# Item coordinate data

+ + + +

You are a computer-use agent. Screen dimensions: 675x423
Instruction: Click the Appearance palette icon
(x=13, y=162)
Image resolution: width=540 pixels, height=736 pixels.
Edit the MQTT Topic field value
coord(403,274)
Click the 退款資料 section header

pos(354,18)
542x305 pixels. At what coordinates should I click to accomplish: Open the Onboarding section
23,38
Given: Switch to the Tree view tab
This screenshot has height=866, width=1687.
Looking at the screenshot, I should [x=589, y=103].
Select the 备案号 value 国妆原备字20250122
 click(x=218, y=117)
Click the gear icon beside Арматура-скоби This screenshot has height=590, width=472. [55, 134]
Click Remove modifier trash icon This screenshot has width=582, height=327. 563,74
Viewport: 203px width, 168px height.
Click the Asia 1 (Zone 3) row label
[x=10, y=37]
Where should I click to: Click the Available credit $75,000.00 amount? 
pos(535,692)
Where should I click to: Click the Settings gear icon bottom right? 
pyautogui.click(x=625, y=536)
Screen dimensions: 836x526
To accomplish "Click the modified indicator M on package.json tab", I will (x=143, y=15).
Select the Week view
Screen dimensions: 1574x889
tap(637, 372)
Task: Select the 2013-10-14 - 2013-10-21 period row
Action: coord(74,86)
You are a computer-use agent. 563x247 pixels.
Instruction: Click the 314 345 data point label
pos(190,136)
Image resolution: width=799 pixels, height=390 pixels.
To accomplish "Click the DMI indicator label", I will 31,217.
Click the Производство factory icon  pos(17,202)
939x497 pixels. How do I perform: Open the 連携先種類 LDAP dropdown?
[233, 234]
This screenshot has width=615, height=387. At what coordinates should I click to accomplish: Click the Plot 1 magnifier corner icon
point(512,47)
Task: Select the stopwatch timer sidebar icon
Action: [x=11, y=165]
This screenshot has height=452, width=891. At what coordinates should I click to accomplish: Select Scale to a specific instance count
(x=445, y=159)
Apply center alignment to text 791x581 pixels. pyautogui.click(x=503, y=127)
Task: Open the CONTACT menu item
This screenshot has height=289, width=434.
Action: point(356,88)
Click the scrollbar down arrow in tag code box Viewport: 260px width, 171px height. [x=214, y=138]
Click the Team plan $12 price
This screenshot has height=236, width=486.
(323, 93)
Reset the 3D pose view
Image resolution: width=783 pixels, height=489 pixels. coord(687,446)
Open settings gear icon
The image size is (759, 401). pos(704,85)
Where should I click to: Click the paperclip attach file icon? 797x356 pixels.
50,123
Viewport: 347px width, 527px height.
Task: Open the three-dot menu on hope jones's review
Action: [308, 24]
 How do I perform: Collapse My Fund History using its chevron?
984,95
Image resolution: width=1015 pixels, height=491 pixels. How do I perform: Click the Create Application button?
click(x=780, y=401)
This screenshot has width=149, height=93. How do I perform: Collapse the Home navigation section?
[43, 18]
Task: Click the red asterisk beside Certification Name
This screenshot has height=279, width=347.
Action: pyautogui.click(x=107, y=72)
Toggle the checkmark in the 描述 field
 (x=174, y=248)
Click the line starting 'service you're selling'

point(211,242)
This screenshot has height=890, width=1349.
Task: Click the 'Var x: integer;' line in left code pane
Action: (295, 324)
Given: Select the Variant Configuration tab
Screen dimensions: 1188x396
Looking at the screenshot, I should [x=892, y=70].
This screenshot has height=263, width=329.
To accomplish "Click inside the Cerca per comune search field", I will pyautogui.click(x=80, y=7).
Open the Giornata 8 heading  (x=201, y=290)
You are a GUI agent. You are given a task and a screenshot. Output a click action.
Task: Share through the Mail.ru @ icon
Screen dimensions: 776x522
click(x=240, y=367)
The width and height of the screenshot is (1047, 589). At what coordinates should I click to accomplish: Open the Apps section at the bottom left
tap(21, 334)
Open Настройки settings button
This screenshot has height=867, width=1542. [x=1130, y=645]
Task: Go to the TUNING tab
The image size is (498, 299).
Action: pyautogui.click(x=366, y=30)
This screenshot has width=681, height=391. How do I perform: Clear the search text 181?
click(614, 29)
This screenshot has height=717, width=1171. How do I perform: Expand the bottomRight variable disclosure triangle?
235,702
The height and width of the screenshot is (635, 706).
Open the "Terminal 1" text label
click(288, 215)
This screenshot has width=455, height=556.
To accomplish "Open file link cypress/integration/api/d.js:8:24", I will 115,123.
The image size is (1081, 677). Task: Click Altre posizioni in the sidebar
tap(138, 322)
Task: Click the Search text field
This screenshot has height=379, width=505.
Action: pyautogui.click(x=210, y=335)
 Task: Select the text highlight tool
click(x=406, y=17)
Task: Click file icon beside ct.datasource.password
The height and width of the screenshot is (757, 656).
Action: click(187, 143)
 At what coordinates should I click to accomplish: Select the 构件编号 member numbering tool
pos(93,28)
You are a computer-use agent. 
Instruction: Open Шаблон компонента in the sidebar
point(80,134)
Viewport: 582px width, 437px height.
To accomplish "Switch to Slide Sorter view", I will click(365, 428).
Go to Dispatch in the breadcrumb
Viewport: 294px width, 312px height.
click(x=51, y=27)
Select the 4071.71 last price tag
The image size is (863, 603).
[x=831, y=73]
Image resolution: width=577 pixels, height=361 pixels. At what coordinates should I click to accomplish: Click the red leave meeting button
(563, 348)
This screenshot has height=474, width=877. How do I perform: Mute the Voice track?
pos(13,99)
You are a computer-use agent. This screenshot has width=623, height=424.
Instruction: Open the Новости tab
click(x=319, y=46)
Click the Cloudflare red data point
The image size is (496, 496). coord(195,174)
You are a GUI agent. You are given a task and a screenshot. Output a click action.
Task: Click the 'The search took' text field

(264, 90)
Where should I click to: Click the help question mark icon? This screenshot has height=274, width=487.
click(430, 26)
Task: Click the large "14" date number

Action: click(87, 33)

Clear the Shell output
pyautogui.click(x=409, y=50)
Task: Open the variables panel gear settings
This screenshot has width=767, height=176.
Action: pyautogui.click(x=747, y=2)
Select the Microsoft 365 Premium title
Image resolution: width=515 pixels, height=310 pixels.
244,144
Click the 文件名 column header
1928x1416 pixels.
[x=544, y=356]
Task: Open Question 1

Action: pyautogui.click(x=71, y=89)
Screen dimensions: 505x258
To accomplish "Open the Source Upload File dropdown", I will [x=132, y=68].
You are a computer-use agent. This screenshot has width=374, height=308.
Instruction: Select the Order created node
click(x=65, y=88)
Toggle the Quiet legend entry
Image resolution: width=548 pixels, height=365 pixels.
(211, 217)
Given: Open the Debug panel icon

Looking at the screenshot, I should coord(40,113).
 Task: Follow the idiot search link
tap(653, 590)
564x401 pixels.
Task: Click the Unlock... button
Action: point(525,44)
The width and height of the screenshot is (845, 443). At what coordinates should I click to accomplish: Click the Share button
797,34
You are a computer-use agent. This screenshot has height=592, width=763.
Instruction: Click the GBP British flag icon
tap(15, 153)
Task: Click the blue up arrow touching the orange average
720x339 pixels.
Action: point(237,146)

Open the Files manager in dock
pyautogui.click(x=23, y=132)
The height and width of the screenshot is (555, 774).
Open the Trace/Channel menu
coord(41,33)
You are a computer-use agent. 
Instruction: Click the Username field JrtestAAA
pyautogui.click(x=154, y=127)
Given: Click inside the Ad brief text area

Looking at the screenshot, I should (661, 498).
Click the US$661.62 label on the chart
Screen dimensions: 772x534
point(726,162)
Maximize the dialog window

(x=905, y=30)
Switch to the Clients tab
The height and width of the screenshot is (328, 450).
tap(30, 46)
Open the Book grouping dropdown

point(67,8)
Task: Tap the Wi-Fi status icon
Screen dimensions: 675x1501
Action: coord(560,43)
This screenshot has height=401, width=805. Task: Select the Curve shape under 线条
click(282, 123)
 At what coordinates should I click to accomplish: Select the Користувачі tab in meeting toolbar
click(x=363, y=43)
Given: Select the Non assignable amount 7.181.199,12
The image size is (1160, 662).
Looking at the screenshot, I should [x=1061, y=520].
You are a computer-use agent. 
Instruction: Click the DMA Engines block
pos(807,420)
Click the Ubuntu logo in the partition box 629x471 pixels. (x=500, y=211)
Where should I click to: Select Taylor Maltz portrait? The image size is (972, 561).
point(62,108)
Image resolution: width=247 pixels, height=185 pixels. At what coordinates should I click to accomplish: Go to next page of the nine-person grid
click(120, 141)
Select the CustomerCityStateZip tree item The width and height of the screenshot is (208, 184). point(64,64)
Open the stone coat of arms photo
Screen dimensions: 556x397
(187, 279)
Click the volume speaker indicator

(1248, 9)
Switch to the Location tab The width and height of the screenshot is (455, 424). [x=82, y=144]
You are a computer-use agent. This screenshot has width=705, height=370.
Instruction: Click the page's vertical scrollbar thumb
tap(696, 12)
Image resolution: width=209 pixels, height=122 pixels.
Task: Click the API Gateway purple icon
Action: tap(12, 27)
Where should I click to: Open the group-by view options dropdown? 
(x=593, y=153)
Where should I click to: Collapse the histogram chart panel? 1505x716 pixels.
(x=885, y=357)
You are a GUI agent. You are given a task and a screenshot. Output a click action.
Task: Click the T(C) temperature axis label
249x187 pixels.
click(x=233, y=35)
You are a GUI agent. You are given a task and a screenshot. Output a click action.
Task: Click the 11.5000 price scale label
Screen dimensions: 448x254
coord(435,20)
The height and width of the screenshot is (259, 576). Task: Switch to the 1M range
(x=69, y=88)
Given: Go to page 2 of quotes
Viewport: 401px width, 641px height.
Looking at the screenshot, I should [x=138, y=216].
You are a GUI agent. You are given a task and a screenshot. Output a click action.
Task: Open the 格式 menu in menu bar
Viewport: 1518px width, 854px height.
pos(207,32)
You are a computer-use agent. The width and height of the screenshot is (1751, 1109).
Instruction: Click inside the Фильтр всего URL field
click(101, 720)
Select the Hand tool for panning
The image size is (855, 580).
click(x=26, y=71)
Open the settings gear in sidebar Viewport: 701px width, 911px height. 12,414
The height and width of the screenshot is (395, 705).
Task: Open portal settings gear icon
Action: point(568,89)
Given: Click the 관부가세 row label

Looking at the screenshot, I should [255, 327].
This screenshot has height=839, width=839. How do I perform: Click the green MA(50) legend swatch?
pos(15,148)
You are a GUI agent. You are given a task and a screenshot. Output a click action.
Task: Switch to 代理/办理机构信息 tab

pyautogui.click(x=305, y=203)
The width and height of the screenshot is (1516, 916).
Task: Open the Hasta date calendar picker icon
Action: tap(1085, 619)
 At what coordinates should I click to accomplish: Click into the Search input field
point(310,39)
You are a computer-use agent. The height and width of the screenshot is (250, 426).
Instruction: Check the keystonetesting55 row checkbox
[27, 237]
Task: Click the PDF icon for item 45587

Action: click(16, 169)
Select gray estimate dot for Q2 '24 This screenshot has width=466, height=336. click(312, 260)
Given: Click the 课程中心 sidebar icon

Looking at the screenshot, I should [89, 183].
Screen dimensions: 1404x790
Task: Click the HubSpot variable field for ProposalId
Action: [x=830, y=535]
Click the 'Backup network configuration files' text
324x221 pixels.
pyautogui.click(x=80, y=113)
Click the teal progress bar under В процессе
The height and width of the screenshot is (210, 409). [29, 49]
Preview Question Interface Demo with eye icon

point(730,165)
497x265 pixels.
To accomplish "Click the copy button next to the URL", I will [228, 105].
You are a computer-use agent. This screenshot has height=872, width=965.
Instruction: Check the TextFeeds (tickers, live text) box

+ + + +

# WHAT THE TASK ASKS
List every line of the items above that contains the string "inside". Case counts.

# RESULT OF THIS TASK
To accomplish "Click inside the Cerca per comune search field", I will pyautogui.click(x=80, y=7).
Given: Click inside the Ad brief text area
Instruction: Click inside the Фильтр всего URL field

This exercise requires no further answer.